Advances in the cellular immunological pathogenesis of type 1 diabetes

• Published in: Journal of cellular and molecular medicine Vol. 18; no. 5; pp. 749 - 758
• Main Authors: Li, Min, Song, Lu‐Jun, Qin, Xin‐Yu
• Format: Journal Article
• Language: English
• Published: England John Wiley & Sons, Inc 01.05.2014; BlackWell Publishing Ltd
• Subjects: Antigen-Presenting Cells - immunology; Antigens; Autoantigens - metabolism; autoimmune disease; Autoimmune diseases; Beta cells; CD4 antigen; CD8 antigen; Cell-mediated immunity; Cytokines; Dendritic cells; Diabetes; Diabetes mellitus; Diabetes mellitus (insulin dependent); Diabetes Mellitus, Type 1 - etiology; Diabetes Mellitus, Type 1 - immunology; Diabetes Mellitus, Type 1 - pathology; Disease prevention; Humans; Immune response; Immunity, Innate; immunological mechanism; Immunology; Immunoregulation; Immunosuppression; Insulin; islet cells; Killer Cells, Natural - immunology; Kinases; Lymphocytes; Lymphocytes T; Natural killer cells; Pancreas; Pathogenesis; Proteins; Review; T lymphocyte; Toxicity; type 1 diabetes; type 1 diabetes; islet cells; T lymphocyte; immunological mechanism; autoimmune disease
• ISSN: 1582-1838; 1582-4934
• DOI: 10.1111/jcmm.12270

Type 1 diabetes is an autoimmune disease caused by the immune‐mediated destruction of insulin‐producing pancreatic β cells.

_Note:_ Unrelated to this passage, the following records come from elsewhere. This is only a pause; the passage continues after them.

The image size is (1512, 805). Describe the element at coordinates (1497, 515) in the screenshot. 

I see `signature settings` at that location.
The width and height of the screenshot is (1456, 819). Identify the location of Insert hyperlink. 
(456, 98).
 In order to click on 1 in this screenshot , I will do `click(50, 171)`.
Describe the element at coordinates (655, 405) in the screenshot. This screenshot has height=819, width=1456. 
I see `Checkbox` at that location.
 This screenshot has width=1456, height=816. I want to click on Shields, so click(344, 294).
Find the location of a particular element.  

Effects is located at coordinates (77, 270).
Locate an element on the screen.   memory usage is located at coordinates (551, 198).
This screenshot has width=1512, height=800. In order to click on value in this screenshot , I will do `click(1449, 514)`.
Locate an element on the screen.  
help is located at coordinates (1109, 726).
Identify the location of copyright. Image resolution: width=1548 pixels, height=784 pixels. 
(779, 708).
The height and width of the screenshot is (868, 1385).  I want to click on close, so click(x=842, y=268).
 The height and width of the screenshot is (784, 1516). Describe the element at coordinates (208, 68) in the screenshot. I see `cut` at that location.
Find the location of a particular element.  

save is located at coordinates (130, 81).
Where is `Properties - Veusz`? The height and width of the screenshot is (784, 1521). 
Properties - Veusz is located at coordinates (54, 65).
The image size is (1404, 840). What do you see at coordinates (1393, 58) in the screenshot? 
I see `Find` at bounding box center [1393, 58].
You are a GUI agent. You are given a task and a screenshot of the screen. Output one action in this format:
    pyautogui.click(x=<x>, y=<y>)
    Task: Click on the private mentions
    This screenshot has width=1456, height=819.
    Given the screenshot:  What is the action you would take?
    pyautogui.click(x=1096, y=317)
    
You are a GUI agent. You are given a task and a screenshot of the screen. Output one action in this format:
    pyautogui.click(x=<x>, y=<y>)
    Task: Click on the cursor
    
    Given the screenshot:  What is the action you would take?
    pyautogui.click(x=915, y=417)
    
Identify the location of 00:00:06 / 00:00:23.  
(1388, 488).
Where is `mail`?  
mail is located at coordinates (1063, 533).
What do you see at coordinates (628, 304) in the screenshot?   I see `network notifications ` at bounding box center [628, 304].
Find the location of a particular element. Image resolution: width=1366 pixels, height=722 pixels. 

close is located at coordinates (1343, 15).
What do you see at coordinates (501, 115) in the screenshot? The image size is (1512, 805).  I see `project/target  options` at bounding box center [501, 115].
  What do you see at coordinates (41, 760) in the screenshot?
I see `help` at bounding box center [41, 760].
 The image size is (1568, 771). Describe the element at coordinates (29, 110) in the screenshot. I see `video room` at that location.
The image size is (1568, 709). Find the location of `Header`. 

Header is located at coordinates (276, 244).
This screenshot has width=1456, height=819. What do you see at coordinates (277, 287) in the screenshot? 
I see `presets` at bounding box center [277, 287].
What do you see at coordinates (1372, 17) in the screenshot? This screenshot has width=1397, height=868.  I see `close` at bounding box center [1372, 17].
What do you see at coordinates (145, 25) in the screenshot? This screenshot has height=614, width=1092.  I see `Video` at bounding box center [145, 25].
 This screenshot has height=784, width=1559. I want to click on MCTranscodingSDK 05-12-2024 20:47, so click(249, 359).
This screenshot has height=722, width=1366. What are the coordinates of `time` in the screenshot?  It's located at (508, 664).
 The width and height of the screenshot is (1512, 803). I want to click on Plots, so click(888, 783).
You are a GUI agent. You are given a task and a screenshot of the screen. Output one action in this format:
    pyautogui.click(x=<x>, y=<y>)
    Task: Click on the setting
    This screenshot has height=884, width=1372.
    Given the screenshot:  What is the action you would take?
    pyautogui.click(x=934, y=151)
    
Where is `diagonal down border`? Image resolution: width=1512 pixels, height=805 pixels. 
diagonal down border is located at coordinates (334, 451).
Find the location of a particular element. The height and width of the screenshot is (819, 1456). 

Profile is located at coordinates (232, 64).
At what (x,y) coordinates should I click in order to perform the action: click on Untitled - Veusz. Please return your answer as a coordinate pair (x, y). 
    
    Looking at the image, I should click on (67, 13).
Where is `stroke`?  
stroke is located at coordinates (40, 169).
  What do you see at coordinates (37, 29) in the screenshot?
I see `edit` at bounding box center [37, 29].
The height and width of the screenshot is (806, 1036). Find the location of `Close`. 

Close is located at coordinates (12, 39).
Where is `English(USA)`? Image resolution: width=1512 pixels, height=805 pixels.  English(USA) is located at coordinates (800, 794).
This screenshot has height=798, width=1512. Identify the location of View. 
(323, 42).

In recent years, the incidence of type 1 diabetes continues to increase. It is supposed that genetic, environmental and immune factors participate in the damage of pancreatic β cells. Both the immune regulation and the immune response are involved in the pathogenesis of type 1 diabetes, in which cellular immunity plays a significant role. For the infiltration of CD4+ and CD8+ T lymphocyte, B lymphocytes, natural killer cells, dendritic cells and other immune cells take part in the damage of pancreatic β cells, which ultimately lead to type 1 diabetes. This review outlines the cellular immunological mechanism of type 1 diabetes, with a particular emphasis to T lymphocyte and natural killer cells, and provides the effective immune therapy in T1D, which is approached at three stages. However, future studies will be directed at searching for an effective, safe and long‐lasting strategy to enhance the regulation of a diabetogenic immune system with limited toxicity and without global immunosuppression.